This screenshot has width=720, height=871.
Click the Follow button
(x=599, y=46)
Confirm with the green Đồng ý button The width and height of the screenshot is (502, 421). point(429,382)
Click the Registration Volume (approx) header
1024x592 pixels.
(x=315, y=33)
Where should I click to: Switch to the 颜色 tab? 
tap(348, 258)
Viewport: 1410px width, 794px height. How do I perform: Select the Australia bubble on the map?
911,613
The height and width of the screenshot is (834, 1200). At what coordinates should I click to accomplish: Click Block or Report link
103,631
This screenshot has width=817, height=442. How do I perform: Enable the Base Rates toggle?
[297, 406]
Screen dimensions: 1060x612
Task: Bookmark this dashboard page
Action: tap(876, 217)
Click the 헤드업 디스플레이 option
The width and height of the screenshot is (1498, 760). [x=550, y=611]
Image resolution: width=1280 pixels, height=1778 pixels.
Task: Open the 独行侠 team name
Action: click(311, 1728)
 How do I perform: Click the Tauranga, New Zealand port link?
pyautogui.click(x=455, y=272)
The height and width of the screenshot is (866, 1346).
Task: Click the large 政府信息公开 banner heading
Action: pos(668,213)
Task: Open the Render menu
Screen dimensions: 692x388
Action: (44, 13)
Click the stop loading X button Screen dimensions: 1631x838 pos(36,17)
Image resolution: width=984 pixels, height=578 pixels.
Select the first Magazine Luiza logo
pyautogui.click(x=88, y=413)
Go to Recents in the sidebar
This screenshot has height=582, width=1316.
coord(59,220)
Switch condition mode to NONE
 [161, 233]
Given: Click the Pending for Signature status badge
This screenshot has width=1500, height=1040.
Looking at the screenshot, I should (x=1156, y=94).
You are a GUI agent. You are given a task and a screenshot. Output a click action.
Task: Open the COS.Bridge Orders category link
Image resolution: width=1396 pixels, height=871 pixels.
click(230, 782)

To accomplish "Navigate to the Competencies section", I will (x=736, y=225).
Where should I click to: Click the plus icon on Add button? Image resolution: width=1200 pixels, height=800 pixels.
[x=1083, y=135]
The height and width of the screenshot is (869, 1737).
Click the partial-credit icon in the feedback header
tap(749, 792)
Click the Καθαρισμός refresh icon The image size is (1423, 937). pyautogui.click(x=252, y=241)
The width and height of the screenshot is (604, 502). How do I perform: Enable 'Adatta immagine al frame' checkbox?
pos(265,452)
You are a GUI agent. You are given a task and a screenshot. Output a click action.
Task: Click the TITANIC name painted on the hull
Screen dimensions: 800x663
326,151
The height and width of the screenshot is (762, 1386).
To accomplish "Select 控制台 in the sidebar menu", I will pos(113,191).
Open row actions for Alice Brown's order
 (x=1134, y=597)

**PROBLEM STATEMENT**
Produce an exact copy of the whole listing.

**RESULT OF THIS EXERCISE**
This screenshot has width=720, height=871.
Click the Follow button
(x=599, y=46)
Confirm with the green Đồng ý button The width and height of the screenshot is (502, 421). point(429,382)
Click the Registration Volume (approx) header
1024x592 pixels.
(x=315, y=33)
Where should I click to: Switch to the 颜色 tab? 
tap(348, 258)
Viewport: 1410px width, 794px height. How do I perform: Select the Australia bubble on the map?
911,613
The height and width of the screenshot is (834, 1200). At what coordinates should I click to accomplish: Click Block or Report link
103,631
This screenshot has width=817, height=442. How do I perform: Enable the Base Rates toggle?
[297, 406]
Screen dimensions: 1060x612
Task: Bookmark this dashboard page
Action: tap(876, 217)
Click the 헤드업 디스플레이 option
The width and height of the screenshot is (1498, 760). [x=550, y=611]
Image resolution: width=1280 pixels, height=1778 pixels.
Task: Open the 独行侠 team name
Action: click(311, 1728)
 How do I perform: Click the Tauranga, New Zealand port link?
pyautogui.click(x=455, y=272)
The height and width of the screenshot is (866, 1346).
Task: Click the large 政府信息公开 banner heading
Action: pos(668,213)
Task: Open the Render menu
Screen dimensions: 692x388
Action: (44, 13)
Click the stop loading X button Screen dimensions: 1631x838 pos(36,17)
Image resolution: width=984 pixels, height=578 pixels.
Select the first Magazine Luiza logo
pyautogui.click(x=88, y=413)
Go to Recents in the sidebar
This screenshot has height=582, width=1316.
coord(59,220)
Switch condition mode to NONE
 [161, 233]
Given: Click the Pending for Signature status badge
This screenshot has width=1500, height=1040.
Looking at the screenshot, I should (x=1156, y=94).
You are a GUI agent. You are given a task and a screenshot. Output a click action.
Task: Open the COS.Bridge Orders category link
Image resolution: width=1396 pixels, height=871 pixels.
click(230, 782)

To accomplish "Navigate to the Competencies section", I will (x=736, y=225).
Where should I click to: Click the plus icon on Add button? Image resolution: width=1200 pixels, height=800 pixels.
[x=1083, y=135]
The height and width of the screenshot is (869, 1737).
Click the partial-credit icon in the feedback header
tap(749, 792)
Click the Καθαρισμός refresh icon The image size is (1423, 937). pyautogui.click(x=252, y=241)
The width and height of the screenshot is (604, 502). How do I perform: Enable 'Adatta immagine al frame' checkbox?
pos(265,452)
You are a GUI agent. You are given a task and a screenshot. Output a click action.
Task: Click the TITANIC name painted on the hull
Screen dimensions: 800x663
326,151
The height and width of the screenshot is (762, 1386).
To accomplish "Select 控制台 in the sidebar menu", I will pos(113,191).
Open row actions for Alice Brown's order
 (x=1134, y=597)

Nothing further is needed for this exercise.